Felix Sabates / IMAGE: Telemundo Deportes via Youtube
(Ben Sellers, Liberty Headlines) Self-made millionaire Félix Sabates, a Cuban immigrant, issued the latest warning about America’s leftist radicalization with a full-page ad in the Charlotte Observer that slammed Rep. Alexandria Ocasio–Cortez, D-N.Y.
“We have a socialist revolution beginning in America with Rep. Ocasio–Cortez,” Sabates said in the open letter published Wednesday in the Observer.
Sabates emigrated from Cuba in 1960, at the age of 15, after Fidel Castro forcibly came to power and began nationalizing privately-held assets in the country, including the Sabates family’s string of businesses.
Sabates settled in Charlotte, N.C., where he worked his way into a successful career as a salesman, eventually purchasing the toy company that introduced Atari gaming consoles and Teddy Ruxpin bears to the U.S. market in the 1970s and ’80s.
After selling the toy company, he invested in yacht and luxury automobile dealerships, became a founding co-owner of the Charlotte Hornets basketball franchise, and is the owner of NASCAR’s Chip Ganassi Racing team.
But now, Sabates, 73, sees warning signs that history is repeating itself.
“When I was teenager in Cuba I saw how quickly a self-proclaimed socialist Castro became a communist,” said Sabates. “His policies drove a rich country into poverty. We are heading in same direction if we allow these self-proclaimed socialists to hijack our government.”
Like Castro, Ocasio–Cortez has benefited from her cult of personality—including a strong Twitter following and fawning mainstream-media attention—to exert an outsize influence on the Democratic agenda in Congress with increasingly authoritarian overtones.
Some, in fact, have framed her as the Left’s foil to President Donald Trump due to parallels such as their outsider status and populist appeal.
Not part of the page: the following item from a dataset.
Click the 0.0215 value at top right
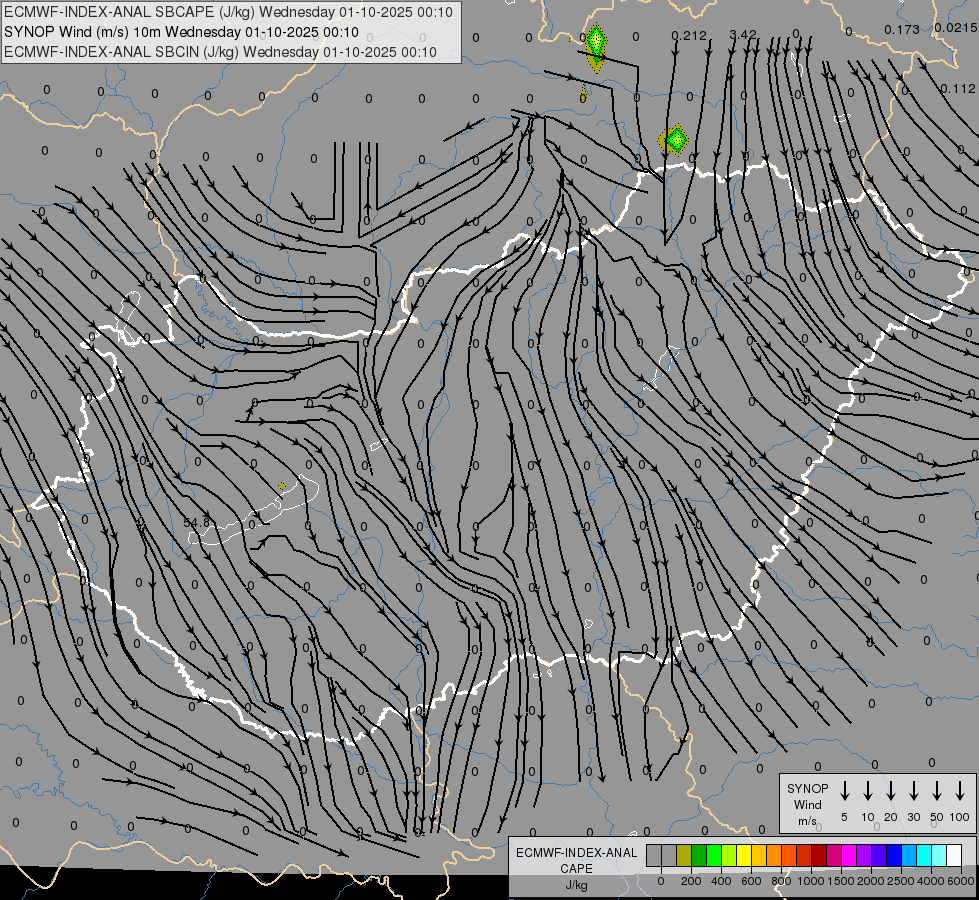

But where Trump’s business acumen has helped to revitalize the nation’s industry, Ocasio–Cortez, a 29-year-old former bartender, would like to see the government milk it dry while supporting a living wage for those “unwilling to work.”
Among the proposals buried in her much-lambasted Green New Deal is the suggestion that it be funded by “government taking an equity stake in projects.”
Fidel Castro overlooks a crowd of supporters after forcibly ousting Cuban President Fulgencio Batista in 1959.
The vague statement signaled a clear dogwhistle for a socialist takeover of private industry, mirroring those of Castro and Venezuelan leader Hugo Chavez.
The plan, as it stands, would also add trillions in debt to the economy—spending more than the annual gross domestic product of any country except the United States and China, and costing an estimated $65,000 per year for every individual American.
Economists and others have cautioned that it could lead to anything from hyper-inflation to a “Green Great Depression,” with Federal Reserve Chair Jerome Powell calling the idea of adding massive spending deficits “just wrong.”
In a recent New Yorker profile, Ocasio–Cortez falsely claimed that the GND was a “grounded” proposal and that opponents had resorted “to mythologizing it on a ludicrous level.”
But despite insisting on its urgency—saying failure to implement its 10-year net-zero carbon emissions plan could result in global devastation by 2031—Democrats have repeatedly resisted the call to debate the deal’s specifics, maintaining that it is a work in progress.
After making it public in early February, Ocasio–Cortez quickly deleted the initial framework from her website, calling it a draft.
“What we would love for all Democrats to do is come to the table and begin to help flesh out the many policy details that will be needed to actually make the Green New Deal a reality,” said Evan Weber, co-founder and political director of the Sunrise Movement, which has aggressively lobbied Congress to support it by using children as political pawns.
Senate Majority Leader Mitch McConnell, R-Ky., promised to bring the bill to a floor vote, but Weber called the move a “sham” and encouraged Democrats to vote “present” rather than engage in debate.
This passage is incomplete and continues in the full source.